Ela não se descrevia como sendo depressiva, mesmo com pensamentos suicidas. “O que odiava era que, naquela época, a palavra ‘depressão’ ainda era algo novo – tão polêmico, quase apelativo?”, ela diz. “E me assustava fazer parte daquela discussão, especialmente por não saber ao certo o que estava acontecendo comigo”.

Tudo se encaixou quando ela voltou para casa. Ela começou a terapia e trocou as cadeiras de pátio por móveis de verdade. O novo álbum traz uma música íntima e excêntrica chamada “Cinnamon”, sobre a sua casa e o prazer em tomar café da manhã pelada. “Eu morei em um trailer por meses enquanto minha mãe e eu estávamos fugindo”, ela exclama. “Ser capaz de ter o seu próprio lugar é uma marca: esta sou eu, e este é o meu indulto”.

Sentindo-se fisicamente e emocionalmente “incongruente” por tanto tempo, Williams é fervorosa em reconhecer que “o que acontece em nossos cérebros geralmente se manifesta fisicamente se não cuidarmos”. Ela menciona vários artistas pop (incluindo Justin Bieber e Selena Gomez) com doenças autoimunes. “Eu realmente acredito que a razão para estarmos vendo isso é: quando tempo você está reprimindo alguma m****? Pois isso é real”.

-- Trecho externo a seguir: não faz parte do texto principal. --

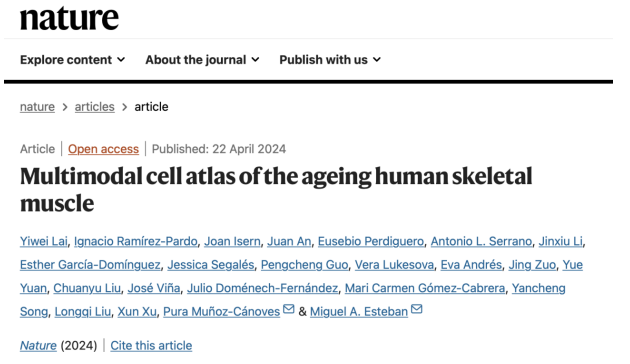Open author Eusebio Perdiguero link
This screenshot has height=364, width=630.
pos(371,241)
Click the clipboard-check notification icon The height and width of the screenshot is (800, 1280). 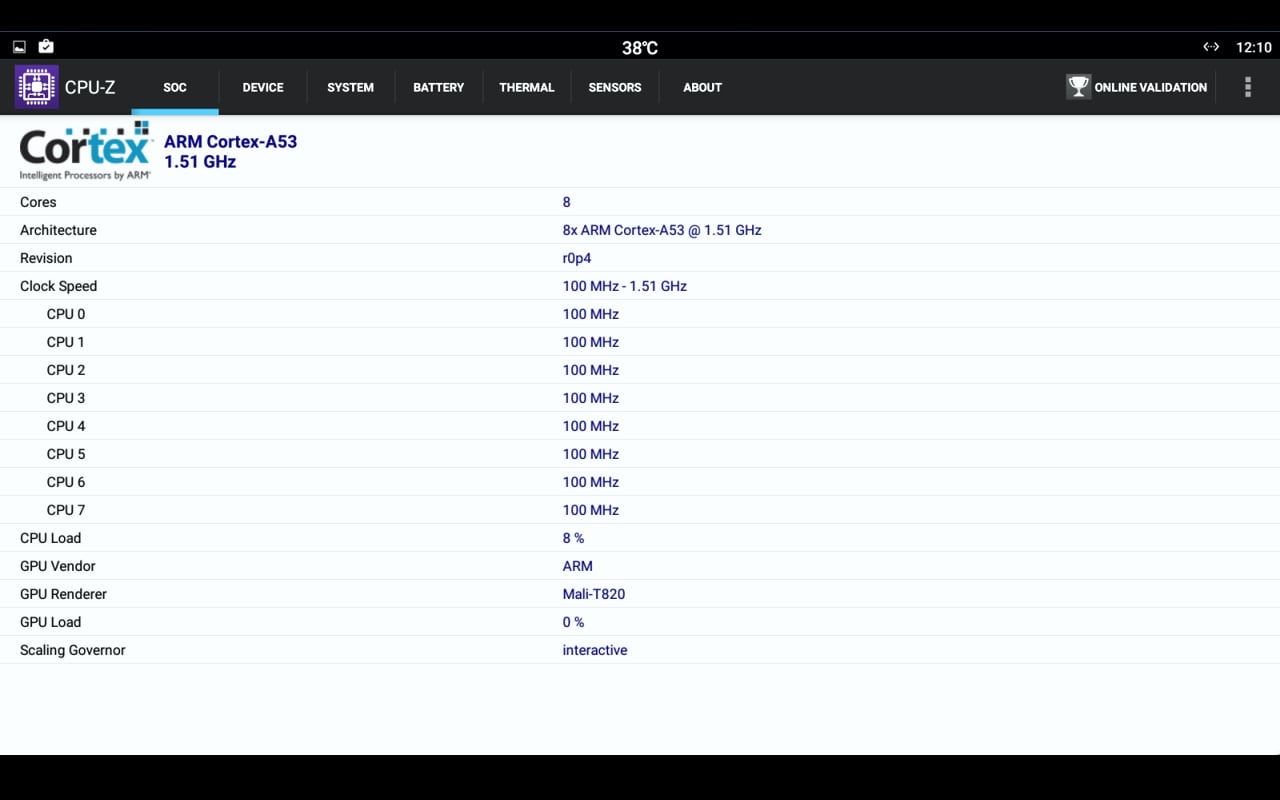point(45,46)
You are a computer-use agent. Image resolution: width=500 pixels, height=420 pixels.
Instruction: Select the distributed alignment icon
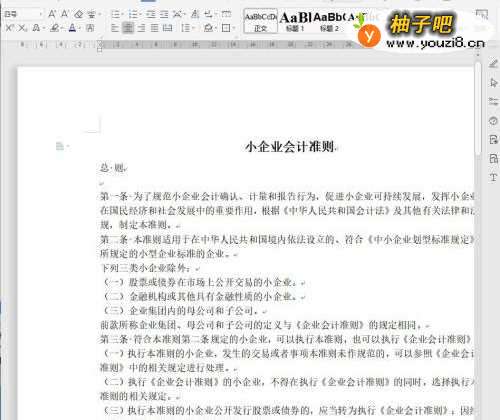tap(167, 28)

Vulnerabilidade se tornou a sua maior “arma de proteção”, aliviando a pressão: “Você não deve esperar que eu esteja bem!”. O introspectivo Petals for Armor é mais revelador do que qualquer álbum do Paramore, abordando o seu relacionamento e o “nojento” abuso sofrido pelas mulheres mais velhas de sua família. Ele estabelece o seu lugar em uma linhagem feminina que ela não se sentia confortável em se inserir. Toda vez que Williams sofre com a vergonha de seu divórcio, ela lembra com grande respeito que não seria capaz de ter essa carreira se não fosse pelos conflitos ocorridos na sua infância.

Mais do que se arrepender pelas coisas do passado, ela espera destacar o poder da raiva feminina. “A raiva de uma mulher mudou várias coisas neste mundo”, ela diz. “Nós fomos capazes de progredir em vários ramos”. O mundo em 2020 não busca por esse temperamento. Mas a raiva frequentemente tenta lhe ensinar algo. “Não é preciso que tudo seja ignorância, discursos de ódio e conversas fiadas”.